--- START ---

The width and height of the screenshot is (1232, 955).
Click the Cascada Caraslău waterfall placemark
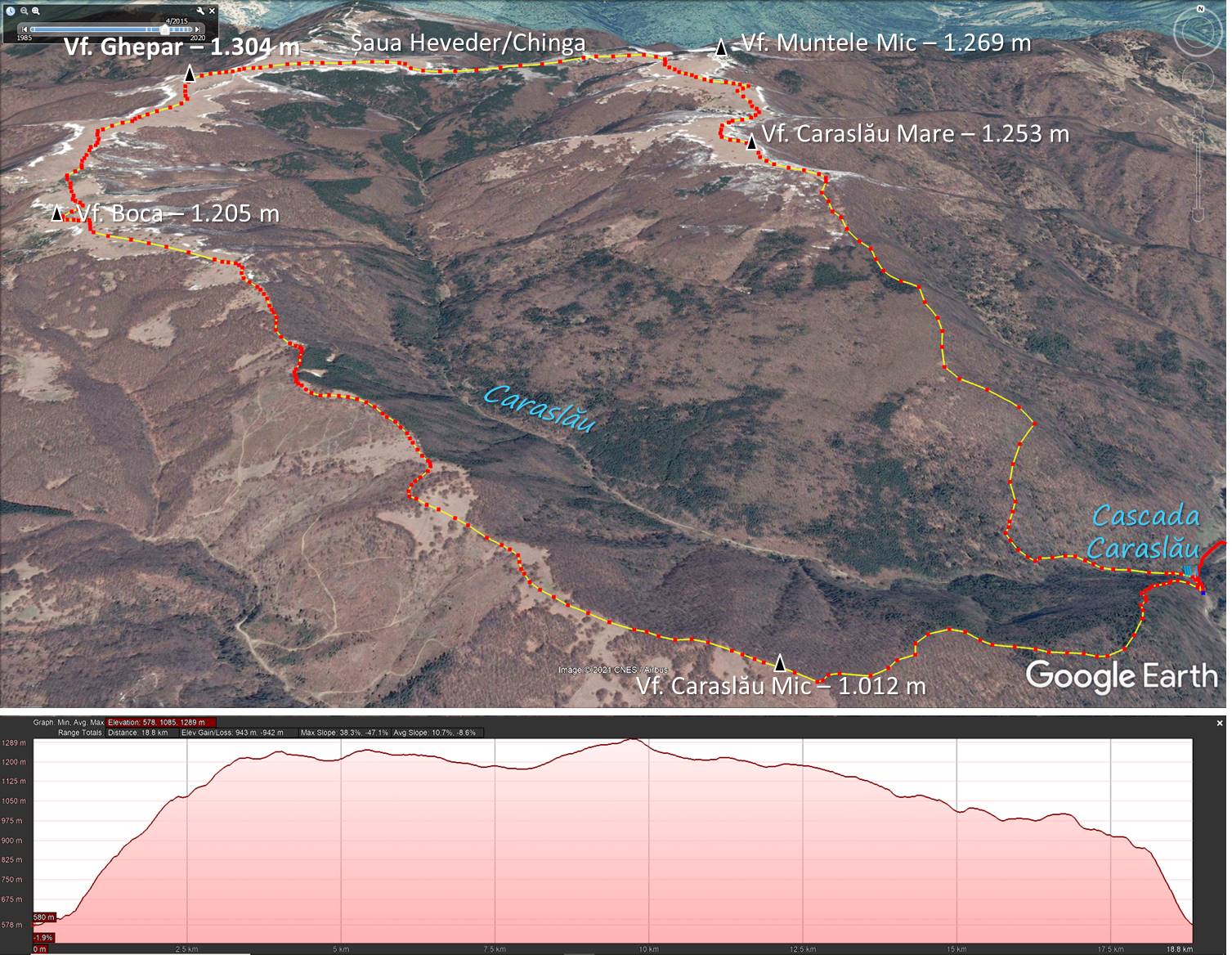(x=1188, y=571)
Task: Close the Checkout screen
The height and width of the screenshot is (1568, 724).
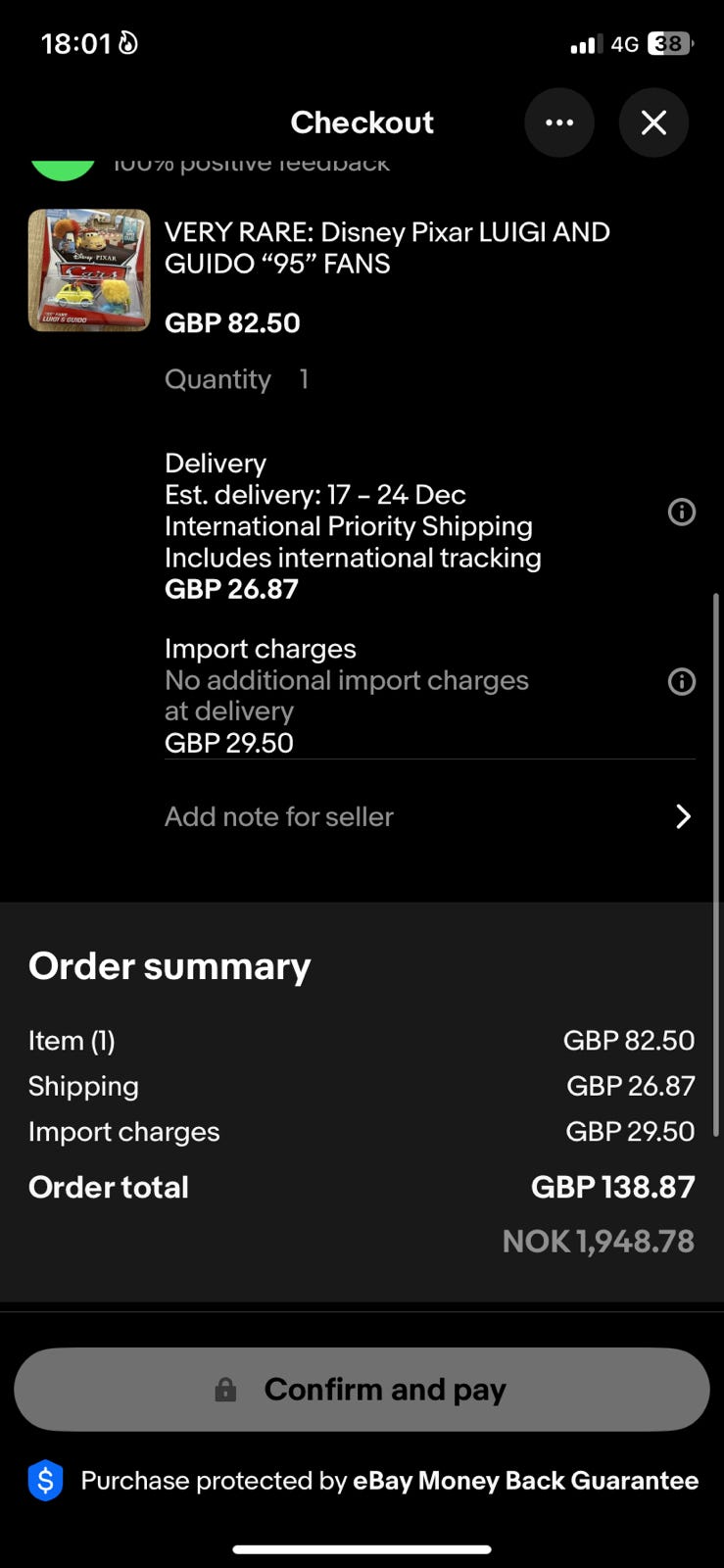Action: pos(653,122)
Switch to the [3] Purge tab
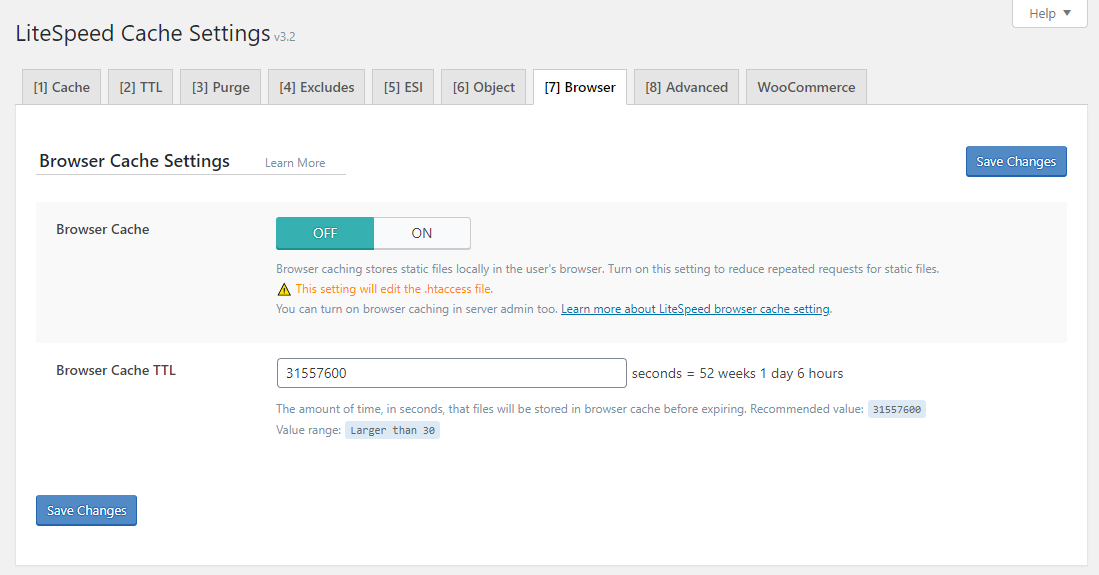Image resolution: width=1099 pixels, height=575 pixels. pos(221,88)
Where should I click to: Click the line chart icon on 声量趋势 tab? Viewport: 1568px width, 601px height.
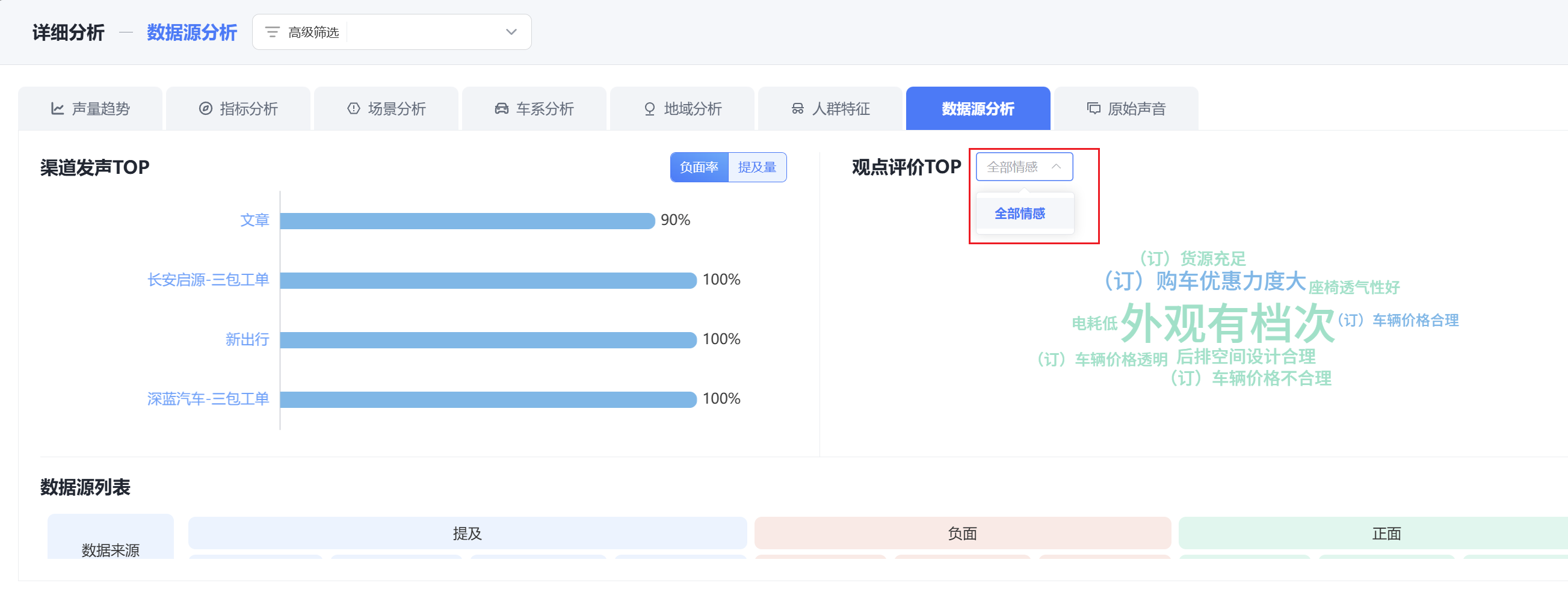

--- END ---

What to do: Give back the records word for word, without their pictures.

Solution below:
The width and height of the screenshot is (1232, 955).
Click the Cascada Caraslău waterfall placemark
(x=1188, y=571)
Task: Close the Checkout screen
The height and width of the screenshot is (1568, 724).
Action: pos(653,122)
Switch to the [3] Purge tab
Image resolution: width=1099 pixels, height=575 pixels. pos(221,88)
Where should I click to: Click the line chart icon on 声量趋势 tab? Viewport: 1568px width, 601px height.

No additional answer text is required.